Location: Cereal Crops Research
Project Number: 5442-21000-038-00-D
Project Type: In-House Appropriated
Start Date: Apr 8, 2013
End Date: Sep 30, 2014
The main objective of this research project is to develop durum germplasm with enhanced tolerance to FHB, using wild relatives as sources of resistance. We will be using the two diploid wheatgrasses, Lophopyrum elongatum and Thinopyrum bessarabicum. Durum material with improved processing and nutritional quality and tolerance to abiotic stresses will also be developed. Objective 1: Develop durum wheat genetic stocks with improved tolerance to Fusarium head blight, using wild relatives as sources of FHB resistance. Sub-objective 1a. Develop alien disomic addition and substitution lines involving desirable chromosomes of L. elongatum and Th. bessarabicum. Sub-objective 1b. Incorporate alien chromatin into the durum genome through homoeologous pairing between the alien and durum chromosomes by manipulating (suppressing)the Ph1 gene. Sub-objective 1c. Characterize alien chromatin incorporated into the durum genetic stocks using cytological and molecular tools. Objective 2: Develop durum wheat genetic stocks with improved processing and nutritional quality, and enhanced tolerance to abiotic stresses derived from wild relatives.

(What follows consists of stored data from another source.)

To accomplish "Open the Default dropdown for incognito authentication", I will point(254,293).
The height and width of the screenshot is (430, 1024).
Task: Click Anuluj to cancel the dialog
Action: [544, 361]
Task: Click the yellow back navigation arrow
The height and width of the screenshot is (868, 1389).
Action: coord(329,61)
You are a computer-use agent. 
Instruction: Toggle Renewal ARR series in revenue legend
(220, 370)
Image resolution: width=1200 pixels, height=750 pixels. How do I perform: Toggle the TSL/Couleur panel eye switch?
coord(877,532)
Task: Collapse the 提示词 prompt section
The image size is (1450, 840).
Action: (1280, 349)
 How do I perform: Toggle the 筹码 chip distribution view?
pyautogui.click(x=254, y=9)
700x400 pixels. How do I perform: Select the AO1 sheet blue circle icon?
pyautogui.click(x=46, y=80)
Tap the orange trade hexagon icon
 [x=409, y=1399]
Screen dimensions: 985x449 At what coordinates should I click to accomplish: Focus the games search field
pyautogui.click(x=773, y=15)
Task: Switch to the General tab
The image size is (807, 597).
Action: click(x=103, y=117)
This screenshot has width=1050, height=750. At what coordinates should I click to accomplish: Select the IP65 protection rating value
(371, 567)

Durum wheat (Triticum turgidum L., 2n = 4x = 28; AABB genomes) is an important cereal used for human consumption worldwide. It is widely grown in the northern plains area of the U.S. Fusarium head blight (FHB), or scab, is a ravaging fungal disease of wheat and causes huge losses. Because current durum cultivars have little or no FHB resistance we are using wild relatives, in the secondary/tertiary gene pool, as donors of resistance. Diploid wheatgrasses, Lophopyrum elongatum (2n = 2x = 14; EE genome) and Thinopyrum bessarabicum (2n = 2x = 14; JJ genome) are excellent sources of FHB resistance, and abiotic stresses. We released in 2008 a FHB-tolerant durum disomic addition line by adding chromosome 1E of L. elongatum to T. turgidum. We plan to produce more addition lines for other individual alien chromosomes and screen them for FHB-resistance. Alien disomic substitution lines will facilitate integration of desirable chromatin from the added chromosome into the durum complement. Chromosome pairing in durum wheat and its hybrids is precisely regulated and alien chromosomes do not pair with the corresponding wheat chromosomes. To induce integration of alien chromatin in the wheat genome, we plan to remove or inactivate the pairing regulating Ph1 gene in the hybrid derivatives. Chromosome-specific molecular markers and fluorescent genomic in situ hybridization (fl-GISH) will be employed to characterize alien chromosome/chromatin integration into the durum genome. The desirable genetic stocks having alien chromatin will also be tested for tolerance to abiotic stresses, and improved nutritional and end-use quality.